▸ EXERCISE
Beginning with the line where "Task: Click the 384.05 matched price" appears, set down each line exactly until the records below end, and omit the pictures.

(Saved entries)
•••
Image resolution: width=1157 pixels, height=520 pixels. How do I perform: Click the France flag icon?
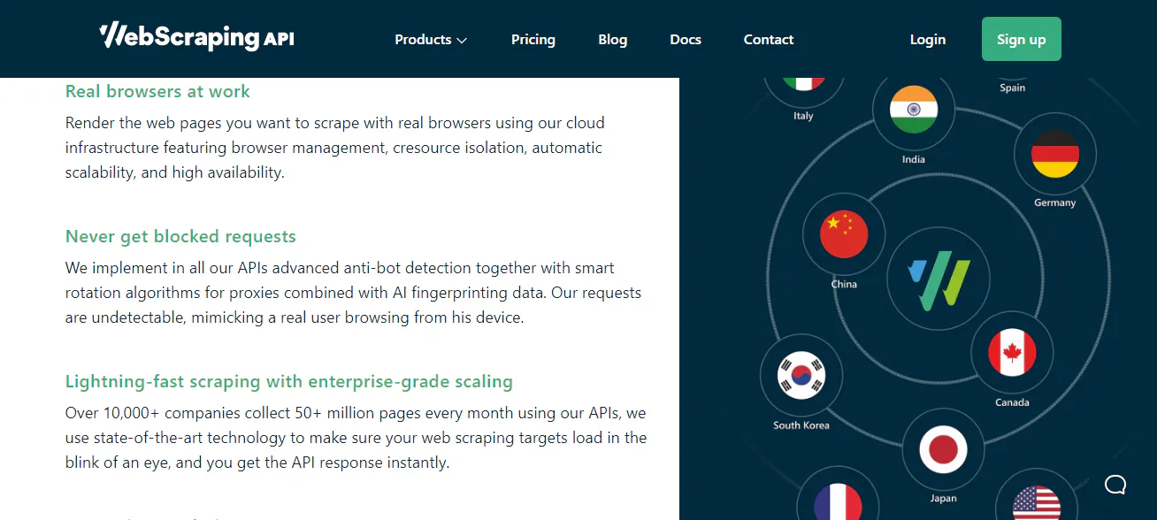pyautogui.click(x=837, y=504)
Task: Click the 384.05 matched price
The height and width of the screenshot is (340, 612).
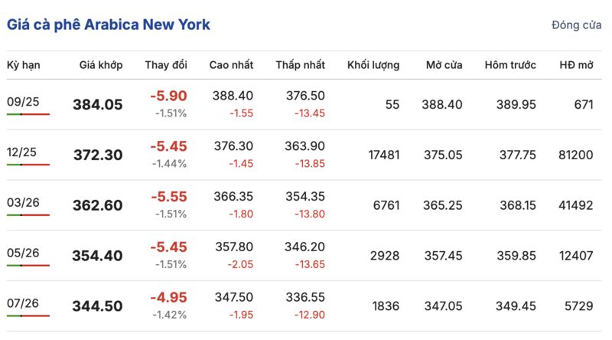Action: (x=98, y=105)
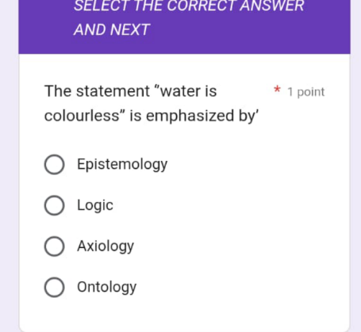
•••
▸ SOLVED PROBLEM
Task: Click the 384.05 matched price
The height and width of the screenshot is (340, 612).
Action: (x=98, y=105)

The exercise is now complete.